**** EXCERPTED TEXT ****

[slurm-users] speed / efficiency of sacct vs. scontrol

Mon Feb 27 15:12:07 UTC 2023

Hi David,

David Laehnemann <david.laehnemann at hhu.de> writes:

> Dear Ward,
>
> if used correctly (and that is a big caveat for any method for
> interacting with a cluster system), snakemake will only submit as many
> jobs as can fit within the resources of the cluster at one point of
> time (or however much resources you tell snakemake that it can use). So
> unless there are thousands of cores available (or you "lie" to
> snakemake, telling it that there are much more cores than actually
> exist), it will only ever submit hundreds of jobs (or a lot less, if
> the jobs each require multiple cores). Accordingly, any queries will
> also only be for this number of jobs that snakemake currently has
> submitted. And snakemake will only submit new jobs, once it registers
> previously submitted jobs as finished.

****

* STATED EXERCISE A: In the Slurm mailing list post, when does snakemake submit new jobs?
* STATED EXERCISE B: Turn the quoted paragraph in the Slurm mailing list post that begins "if used correctly" into a short bulleted list that keeps its main facts.
* STATED EXERCISE C: Carry the Slurm mailing list post forward from its last sentence.

**** DATASET ENTRIES ****

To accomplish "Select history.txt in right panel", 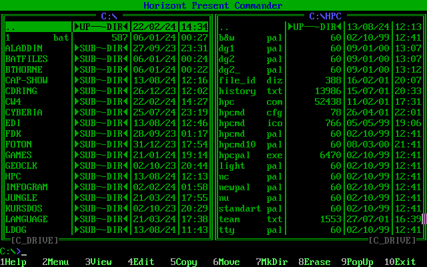I will pyautogui.click(x=237, y=91).
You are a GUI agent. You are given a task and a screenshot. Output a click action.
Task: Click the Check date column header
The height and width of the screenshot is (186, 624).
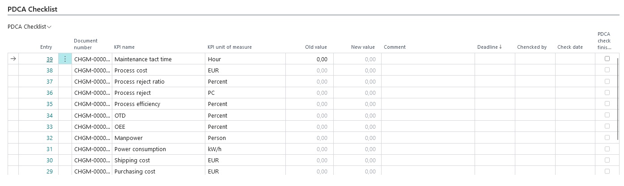(x=570, y=47)
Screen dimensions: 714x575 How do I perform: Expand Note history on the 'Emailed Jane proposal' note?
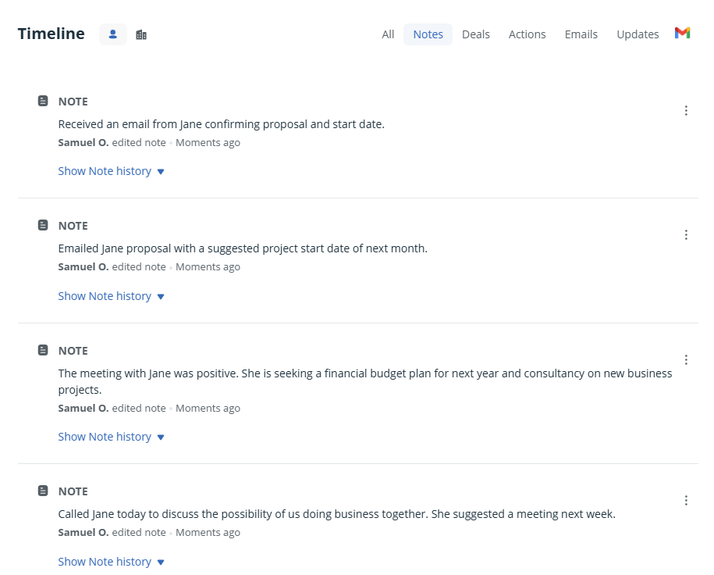[105, 295]
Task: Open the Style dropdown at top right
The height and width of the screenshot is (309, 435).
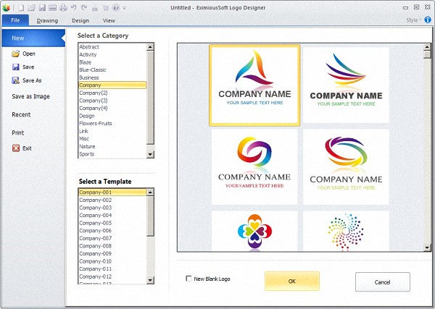Action: pyautogui.click(x=413, y=20)
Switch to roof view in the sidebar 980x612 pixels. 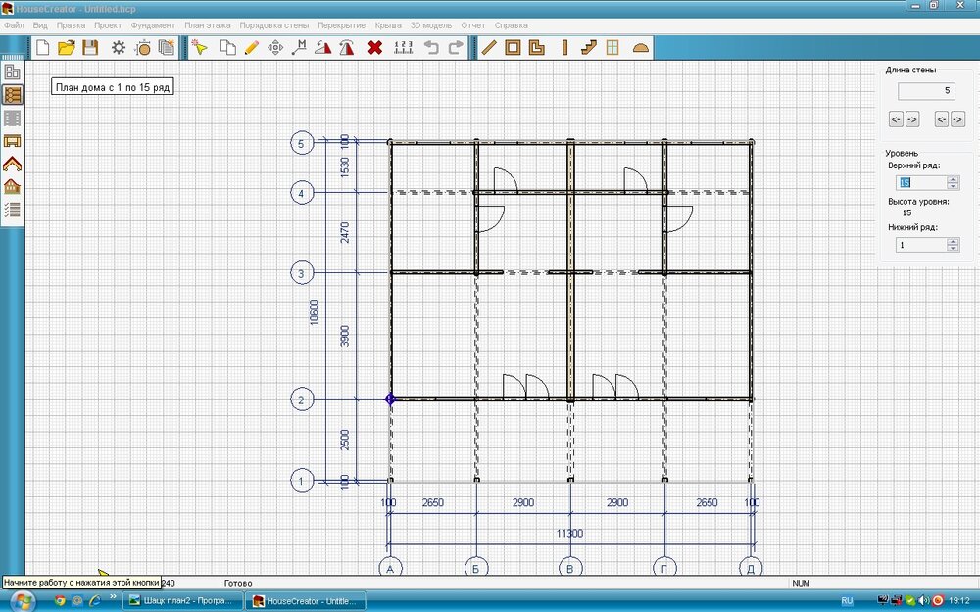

****

* EXPECTED ANSWER A: Snakemake submits new jobs once it registers previously submitted jobs as finished.

* EXPECTED ANSWER B:
- Used correctly, snakemake submits only as many jobs as fit within the cluster's resources at one time, or within the resources it is told it can use.
- Unless thousands of cores are available, or snakemake is told there are more cores than actually exist, it submits at most hundreds of jobs. It submits far fewer if each job needs multiple cores.
- Any queries therefore cover only the jobs snakemake currently has submitted.
- New jobs are submitted only after snakemake registers earlier ones as finished.

* EXPECTED ANSWER C:
>
> So workflow managers can actually help reduce the strain on the
> scheduler, by only ever submitting stuff within the general limits of
> the system (as opposed to, for example, using some bash loop to just
> submit all of your analysis steps or samples at once).

I don't see this as a particular advantage for the scheduler.  If the
maximum number of jobs a user can submit is to, say, 5000, then it makes
no difference whether these 5000 jobs are generated by snakemake or a
batch script.  On our system strain tends mainly to occur when many
similar jobs fail immediately after they have started.

How does snakemake behave in such a situation?  If the job database is
already clogged up trying to record too many jobs completing within too
short a time, snakemake querying the database at that moment and maybe
starting more jobs (because others have failed and thus completed) could
potentially exacerbate the problem.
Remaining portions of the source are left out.